Since the search benchmarks tests many different kinds of queries, it's not obvious to point out
a single source of slowness:
Â
This points to a fundamental rule of performance; it depends on input. Different kinds of Lucene
queries will end up in different query paths and have vastly different performance
characteristic. These nightly benchmarks is very good at predicting the speed of e.g. certain
phrase queries, but they can't predict why your Kibana instance is slow.
Memory
Memory allocations in these nightly benchmarks is very low, at only about 115 MB/s. The worst I
have seen from Lucene is somewhere around 3GB/s. This was obviously with very different queries.
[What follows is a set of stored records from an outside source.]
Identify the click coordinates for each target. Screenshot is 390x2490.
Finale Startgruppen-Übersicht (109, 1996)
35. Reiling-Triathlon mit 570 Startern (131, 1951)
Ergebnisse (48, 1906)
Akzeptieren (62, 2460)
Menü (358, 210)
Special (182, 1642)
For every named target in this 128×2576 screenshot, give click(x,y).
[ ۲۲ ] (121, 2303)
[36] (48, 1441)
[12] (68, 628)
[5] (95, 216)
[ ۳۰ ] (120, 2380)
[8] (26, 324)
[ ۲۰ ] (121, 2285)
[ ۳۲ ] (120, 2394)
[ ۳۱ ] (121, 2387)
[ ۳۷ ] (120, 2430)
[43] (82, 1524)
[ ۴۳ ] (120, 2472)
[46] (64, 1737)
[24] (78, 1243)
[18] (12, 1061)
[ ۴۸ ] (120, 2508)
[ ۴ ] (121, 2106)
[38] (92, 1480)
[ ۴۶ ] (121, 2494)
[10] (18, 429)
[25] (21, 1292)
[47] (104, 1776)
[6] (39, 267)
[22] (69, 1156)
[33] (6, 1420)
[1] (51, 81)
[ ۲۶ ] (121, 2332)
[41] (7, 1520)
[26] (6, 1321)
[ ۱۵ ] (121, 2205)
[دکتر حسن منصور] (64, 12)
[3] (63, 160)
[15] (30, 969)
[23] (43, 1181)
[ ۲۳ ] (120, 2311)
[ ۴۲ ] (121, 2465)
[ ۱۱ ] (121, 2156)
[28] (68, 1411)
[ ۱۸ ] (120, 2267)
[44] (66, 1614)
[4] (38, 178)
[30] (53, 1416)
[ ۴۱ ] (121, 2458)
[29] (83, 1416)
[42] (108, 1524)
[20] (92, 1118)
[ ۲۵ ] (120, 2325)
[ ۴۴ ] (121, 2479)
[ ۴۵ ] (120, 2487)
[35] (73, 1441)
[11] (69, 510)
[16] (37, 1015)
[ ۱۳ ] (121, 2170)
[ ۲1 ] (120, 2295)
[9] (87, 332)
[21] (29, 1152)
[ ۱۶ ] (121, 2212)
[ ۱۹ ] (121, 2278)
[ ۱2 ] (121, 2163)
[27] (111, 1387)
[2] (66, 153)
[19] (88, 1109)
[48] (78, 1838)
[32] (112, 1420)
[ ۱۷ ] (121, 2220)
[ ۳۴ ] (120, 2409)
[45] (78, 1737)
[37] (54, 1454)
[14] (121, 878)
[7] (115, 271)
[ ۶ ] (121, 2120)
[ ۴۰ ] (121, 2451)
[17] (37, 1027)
By looking at the allocation breakdown, we can see one way to allocate about half the amount of
memory:
Â
The TermGroupSelector does some kind of grouping of terms, which are identified as an integer:
Now, when you insert a int into a regular Java collection it is casted to a Integer object,
since
the Collection does not deal with primitives. This cast is what's causing 50% of the memory
allocations. There are libraries that provide collections for primitives, e.g. fastutil. Using
something like that could help. [7]
Thoughts
This has mostly been me spelunking into code that I don't work with. Reading code is great for
learning how to build systems - maybe looking at many profile results is good for learning how
to work with performance?
As mentioned, I have worked with Lucene before. The profiling data from there looked nothing
like
profiling data in the benchmark; it allocated way more memory. Both documents and queries were
different.
Choosing what to include in a benchmark specifies what kind of performance that your project
cares about. A reasonable approach to do this is to guess what kinds of queries are the most
common in real-world usage; I believe that this is what Lucene does. But it also means that
fringe use-cases are not always covered. If you have problems with Lucene, Elasticsearch, or for
that matter _any_ program, I highly encourage you to profile it.
Finally, I would like to thank everyone who has contributed to Lucene. It's a great library.